The ablation experiments, with results presented in
Figure 4 and
Figure 5 and summarized in
Table 4, further clarified the role of the appearance, geometry, and temporal redundancy. The ablation experiments confirmed that appearance and geometry are complementary and essential. Geometry alone, as tested in the gray-and-depth (G-D) variant, proved insufficient. By removing color semantics such as wall–floor contrast and object boundaries, the policy struggled to navigate robustly, achieving only 14.0% success and an average reward of −1.25 with unstable convergence. We then investigated if temporal redundancy could compensate. Stacking four G-D frames (4G-D) did improve stability, increasing the success rate to 26.0% and the reward to +25.4. This confirms that motion cues from temporal stacking provide useful, stabilizing information. However, even with this improvement, 4G-D failed to approach the performance of the color-enabled variants, demonstrating that temporal cues cannot substitute for the rich semantic information provided by color. Finally, we investigated whether adding temporal data to our best modality would yield further gains. While the four-stacked RGB-D (4RGB-D) variant combines appearance, geometry, and temporal cues, the resulting 16-channel input created a dimensional explosion. The patch embeddings grew to a size of 5120, which destabilized the training process. Beyond this dimensional challenge, other factors likely contributed to this collapse. Our lightweight Transformer (2 blocks, 4 heads) was held constant across all experiments for a fair comparison, and it likely lacked the parameter capacity to effectively process such a high-dimensional input vector. Furthermore, this large input made the optimization problem significantly harder. The fixed SAC hyperparameters (such as the learning rate) used across all experiments were likely ill-suited for this more complex task, leading to the observed training instability. Consequently, the performance degraded markedly to just 16.0% success and a −6.7 reward. This outcome demonstrates that brute-force temporal stacking is computationally inefficient and ultimately less effective than a principled, single-frame fusion of complementary modalities.
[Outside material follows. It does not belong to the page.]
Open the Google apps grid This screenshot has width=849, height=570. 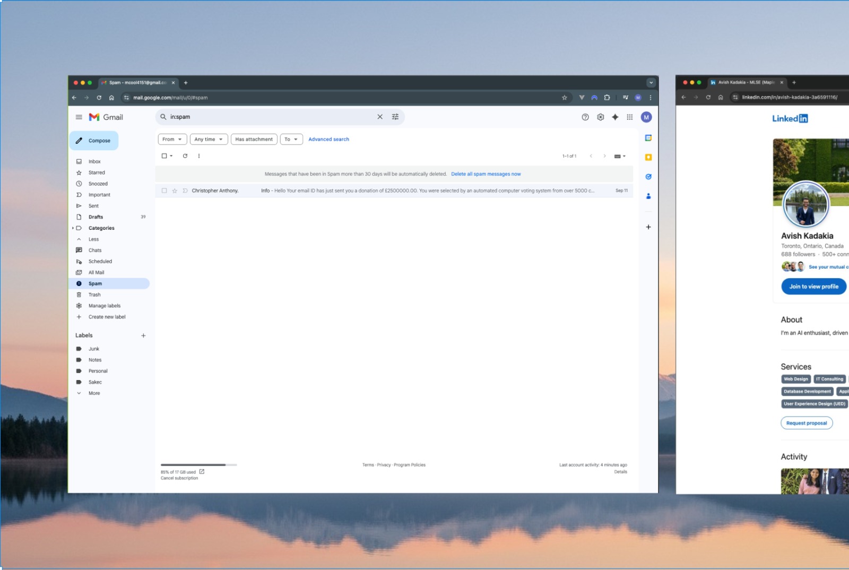coord(629,117)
Next, we examined how the stage of sensor fusion impacts performance.
Figure 6 displays the training reward curves, calculated using a moving average (k = 20), for the three investigated fusion strategies: Early Fusion (Variant A), Parallel Encoding (Variant B), and Late Fusion (Variant C). The visualization highlights the critical role of fusion stage design, demonstrating that Early Fusion (Variant A) consistently yields the highest and most stable rewards throughout the 500 training episodes. In sharp contrast, Parallel Encoding (Variant B) exhibits an early and catastrophic performance collapse. The Late Fusion (Variant C) strategy shows a smoother but significantly weaker trajectory, converging below both Variant A and the Parallel Encoding collapse point.
Figure 7 presents a visual comparison of the final policy performance for the fusion strategies—Early Fusion (Variant A), Parallel Encoding (Variant B), and Late Fusion (Variant C)—by showing the success rate and average reward metrics. The figure clearly illustrates that Early Fusion (Variant A) significantly outperforms both the parallel and late fusion designs. This performance differential confirms that the pixel-level integration of RGB and depth provides the most effective cross-modal representation for the Transformer.
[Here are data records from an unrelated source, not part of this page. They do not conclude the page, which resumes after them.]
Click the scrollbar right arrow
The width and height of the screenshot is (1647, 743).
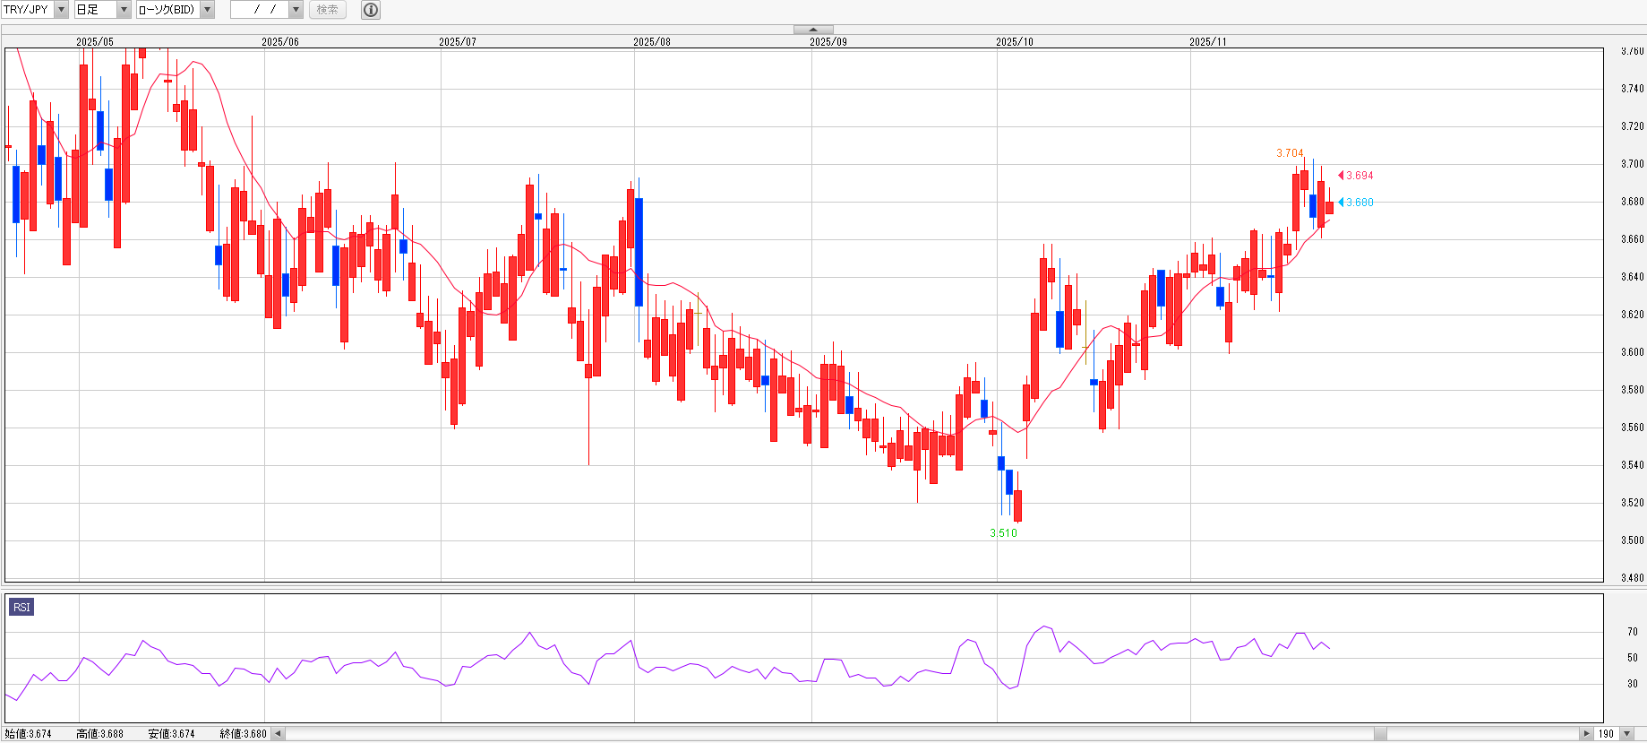coord(1586,734)
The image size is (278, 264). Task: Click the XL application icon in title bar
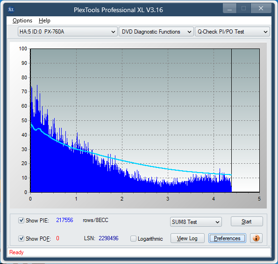click(11, 9)
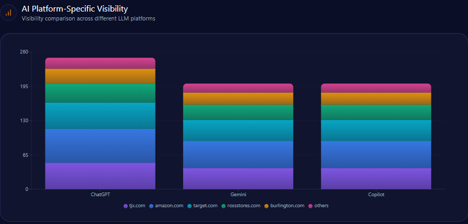Click Gemini bar's orange burlington.com segment
Viewport: 468px width, 224px height.
coord(238,99)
Table 5 quantifies the final performance metrics for the fusion strategies: Variant A (Early Fusion), Variant B (Parallel Fusion), and Variant C (Late Fusion). Early Fusion (Variant A) is numerically confirmed as superior, achieving 40.0% ± 4.2% success and a +94.1 ± 15.8 average reward. Parallel Fusion (Variant B) yielded the lowest performance, with 6.0% ± 1.5% success and a −10.4 ± 4.8 reward. Late Fusion (Variant C) achieved an intermediate but poor result of 16.0% ± 2.8% success and a −7.2 ± 3.1 reward. The table confirms the consistent underperformance of both parallel and late designs relative to the early fusion strategy.
Early fusion (Variant A), which concatenates RGB and depth at the pixel level before the patch tokenization, proved to be the most effective strategy, achieving 40.0% success and a +94.1 reward. In contrast, parallel encoding (Variant B), which doubles the token sequence length to 129, severely burdened the lightweight transformer. It is important to note that this performance collapse may reflect the fixed capacity of our encoder being insufficient for the longer sequence, rather than an inherent flaw in the parallel fusion concept itself under a different computational budget. This architectural mismatch led to unstable learning and a performance collapse to just 6.0% success and a −10.4 reward. Finally, late fusion (Variant C), which compresses depth into a scalar statistic per patch, provided smoother but weaker training. By discarding fine-grained geometric details, it converged to only 16.0% success and a −7.2 reward. These results provide a clear conclusion: for self-attention to be effective, cross-modal correlations between appearance and geometry must be available at the pixel or patch level. The learning dynamics of these strategies are shown in the training reward curves in
Figure 6, with a summary of their final performance metrics presented in
Figure 7 and
Table 5.
The final stage of our systematic investigation explored performance optimization through hyperparameter tuning.
Figure 8 illustrates the training reward curves, calculated using a moving average (k = 20), comparing Huang’s 4RGB baseline, the standard RGB-D (early fusion) variant, and the tuned RGB-D configuration. The visual data confirms that optimization—specifically halving the actor and critic learning rates—successfully mitigated late-episode instability in critic losses, resulting in improved training stability and convergence. The tuned model clearly achieves the highest overall reward, further amplifying the performance margin of RGB-D over the 4RGB baseline.
Figure 9 provides a final performance comparison across Huang’s 4RGB baseline, the original RGB-D policy, and the tuned RGB-D configuration. The figure distinctly shows that the tuned configuration achieves the highest success rate and average reward. This result underscores the inherent superiority of the RGB-D modality over 4RGB and highlights the potential for achieving substantial further gains through modest hyperparameter tuning.
Table 6 provides the definitive numerical quantification of the performance gains achieved following hyperparameter optimization. The table confirms that the RGB-D (Tuned) configuration secured the highest results across all experiments, achieving a 54.0% ± 3.8% success rate and a +146.8 ± 20.5 average reward. This optimized result represents a significant gain over the original RGB-D performance (40.0% ± 4.2% success, +94.1 ± 15.8 reward) and establishes a substantial lead over the 4RGB baseline (28.0% ± 3.5% success, +35.2 ± 10.1 reward).
By halving the actor and critic learning rates from 0.001 to 0.0005, we mitigated the late-episode instability in critic losses and improved convergence. This tuned RGB-D configuration achieves 54.0% success and +146.8 reward, outperforming both the original RGB-D and 4RGB baseline by a substantial margin. These findings demonstrate that RGB-D surpasses 4RGB under aligned conditions and allows further performance gains with modest tuning.
Figure 8 illustrates the improved training stability of the tuned model, and
Figure 9 compares its final performance against the baselines. The significant gains are also quantified in
Table 6.
Together, these results establish RGB-D early fusion as a principled and superior successor to 4RGB. Ablation studies confirm that appearance and geometry are complementary, temporal redundancy is insufficient, and early fusion is the most effective integration strategy. Moreover, the tuned RGB-D configuration demonstrated that the framework can be further stabilized and improved, providing a strong foundation for future sim-to-real transfers.